=== RECORDS FOR PROCESSING ===

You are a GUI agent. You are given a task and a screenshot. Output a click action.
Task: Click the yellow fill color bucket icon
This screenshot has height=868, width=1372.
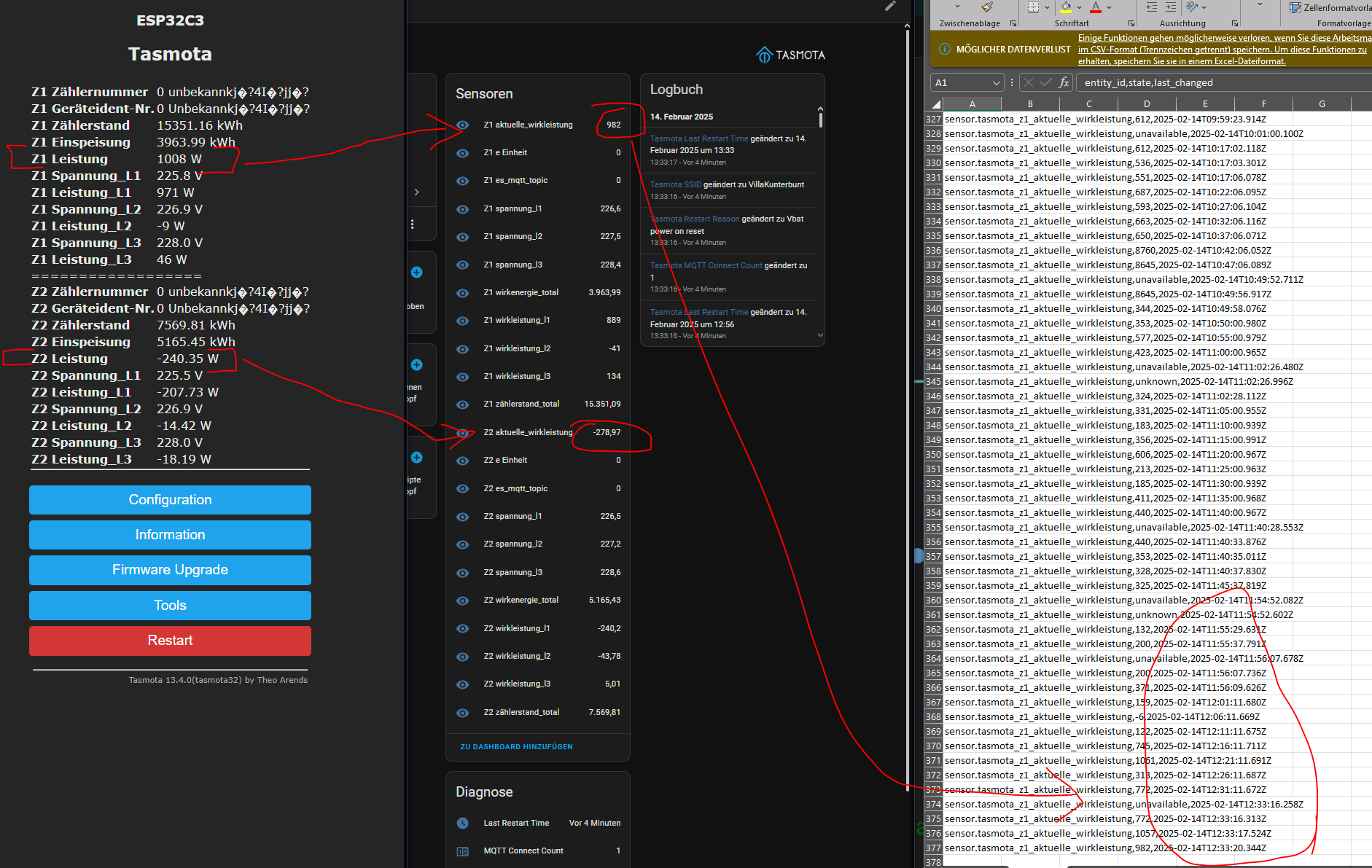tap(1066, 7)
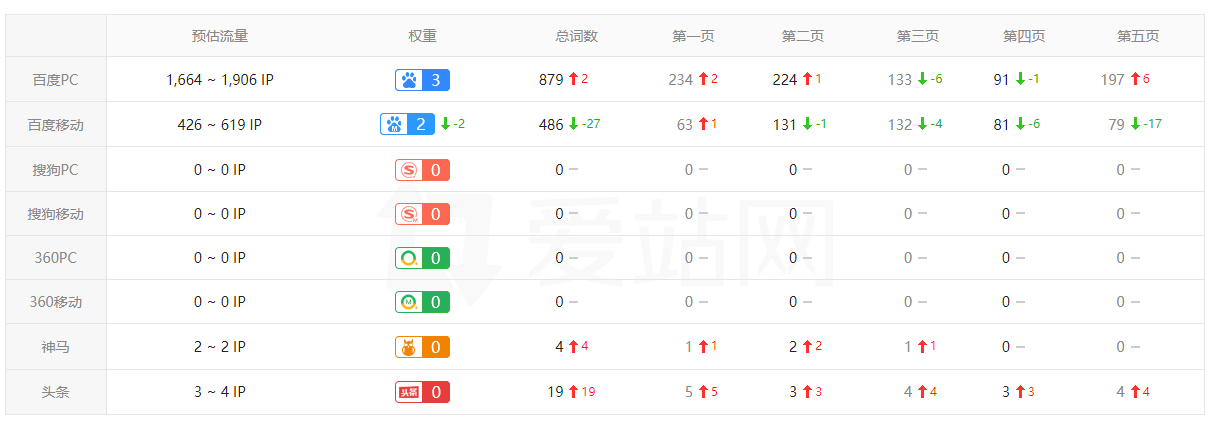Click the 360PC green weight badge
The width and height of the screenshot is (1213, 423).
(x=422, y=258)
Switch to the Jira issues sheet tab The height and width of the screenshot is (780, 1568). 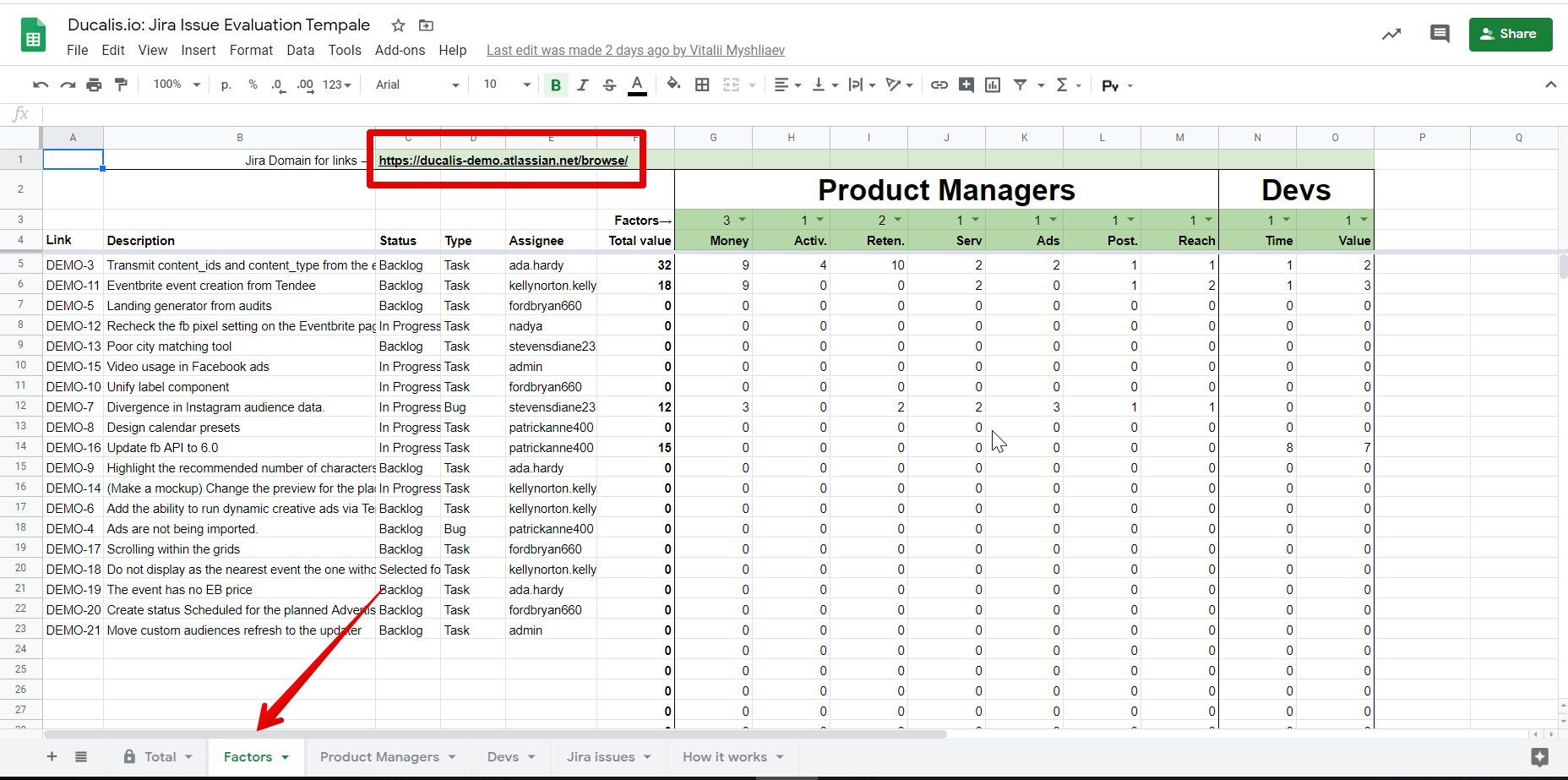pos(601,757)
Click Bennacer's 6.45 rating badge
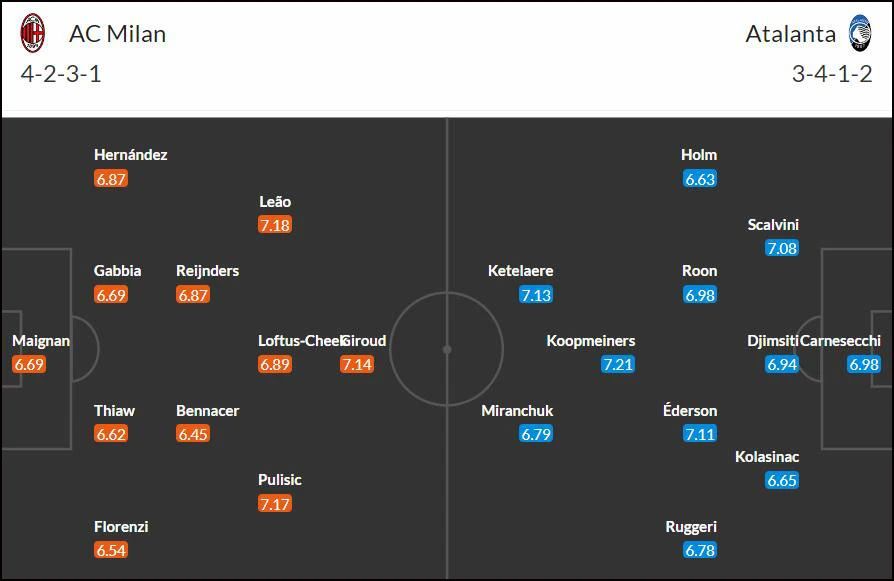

=== WHAT THIS TASK INVOLVES ===
Give back the listing exactly, please, from its first line to the line containing "Task: Click the yellow fill color bucket icon", inclusive, and nothing past that line.

=== RESPONSE TO THIS EXERCISE ===
You are a GUI agent. You are given a task and a screenshot. Output a click action.
Task: Click the yellow fill color bucket icon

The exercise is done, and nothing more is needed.